Second, Peterson insists on spiritual growth through the ordinary means of grace, especially Scripture and prayer. But our fast-paced society puts multiple stumbling blocks in the way, as Peterson notes: “There is a great market for religious experience in our world; there is little enthusiasm for the patient acquisition of virtue, little inclination to sign up for a long apprenticeship in what earlier generations of Christians called holiness.”
From the Anglican perspective, though, Peterson omits a critical component of living in the narrow way: The lived rhythms of public and private liturgies through the Book of Common Prayer and, more importantly, the grace we receive in partaking of the Lord’s Supper. Those rooted in the rhythms of the church year, the Daily Office, and a sacramental life know that our liturgy shapes our prayer life, and our prayer life shapes our liturgy. (Lex orandi, lex credendi) While Peterson emphasizes the communal nature of faith, we as Anglicans would add that the act of sharing in the Lord’s Supper is the most communal it gets in the Christian life, a mystery by which we are joined to Christ, the Church, and the entire cloud of witnesses in a foretaste of the heavenly banquet.
The Church Collective
This is likely the most significant shortcoming in Peterson’s work, at least from the Anglican perspective. For all its emphasis on the importance of community in discipleship, Peterson stops short of articulating the bigger picture of how discipleship unfolds within the body of the Church and through the means of grace that the Lord lavishes upon us to conform us to the image of Jesus. Put another way, while Peterson emphasizes community, his point is that discipleship remains an individual matter that happens within that community.
While undoubtedly true, the body of Christ is instrumental not only as the context for growth in grace but also as an active participant in it. Most evangelical and Reformed-learning Anglicans (like myself) won’t take much issue with Peterson’s stance (even if we think it’s missing something). Still, Anglo-Catholic brethren will probably be squeamish at Peterson’s silence on the role of the collective Church in shaping disciples. This was a caveat that I picked up on relatively early in the book, but it is a minor drawback in an otherwise excellent work.

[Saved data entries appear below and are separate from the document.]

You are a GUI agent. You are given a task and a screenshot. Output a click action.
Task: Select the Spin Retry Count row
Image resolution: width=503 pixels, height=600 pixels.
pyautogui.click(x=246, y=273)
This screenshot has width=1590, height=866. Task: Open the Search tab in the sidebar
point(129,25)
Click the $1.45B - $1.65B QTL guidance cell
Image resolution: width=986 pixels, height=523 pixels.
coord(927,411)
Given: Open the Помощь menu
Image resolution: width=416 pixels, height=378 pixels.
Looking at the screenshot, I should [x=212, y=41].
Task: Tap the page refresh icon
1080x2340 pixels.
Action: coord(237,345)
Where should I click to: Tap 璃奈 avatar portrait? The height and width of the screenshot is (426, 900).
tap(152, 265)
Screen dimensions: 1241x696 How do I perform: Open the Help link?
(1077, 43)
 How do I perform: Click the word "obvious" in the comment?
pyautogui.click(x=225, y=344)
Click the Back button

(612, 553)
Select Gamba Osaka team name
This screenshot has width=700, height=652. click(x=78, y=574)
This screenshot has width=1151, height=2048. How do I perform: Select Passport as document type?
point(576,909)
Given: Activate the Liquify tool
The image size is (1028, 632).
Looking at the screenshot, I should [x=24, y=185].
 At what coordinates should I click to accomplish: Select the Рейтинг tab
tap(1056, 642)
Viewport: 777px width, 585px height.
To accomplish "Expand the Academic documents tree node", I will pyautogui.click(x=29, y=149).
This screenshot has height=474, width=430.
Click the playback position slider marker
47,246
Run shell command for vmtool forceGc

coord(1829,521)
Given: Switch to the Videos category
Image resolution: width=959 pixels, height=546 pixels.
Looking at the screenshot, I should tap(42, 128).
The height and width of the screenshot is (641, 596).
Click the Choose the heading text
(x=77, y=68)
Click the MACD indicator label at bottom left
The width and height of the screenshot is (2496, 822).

A Long Obedience still speaks wisdom to the Church today, decades after its publishing and several years after Peterson’s passing into glory. Its focus is on the steady, ongoing journey, in community with God’s people and rooted in prayer and in God’s self-revelation in scripture. The great triumph of a work like A Long Obedience is that it does not even pretend to innovate or hold up some “shiny new thing”—only to recover and return to the old ways: “Thus says the Lord: ‘Stand by the roads, and look, and ask for the ancient paths, where the good way is; and walk in it, and find rest for your souls’” (Jeremiah 6:16).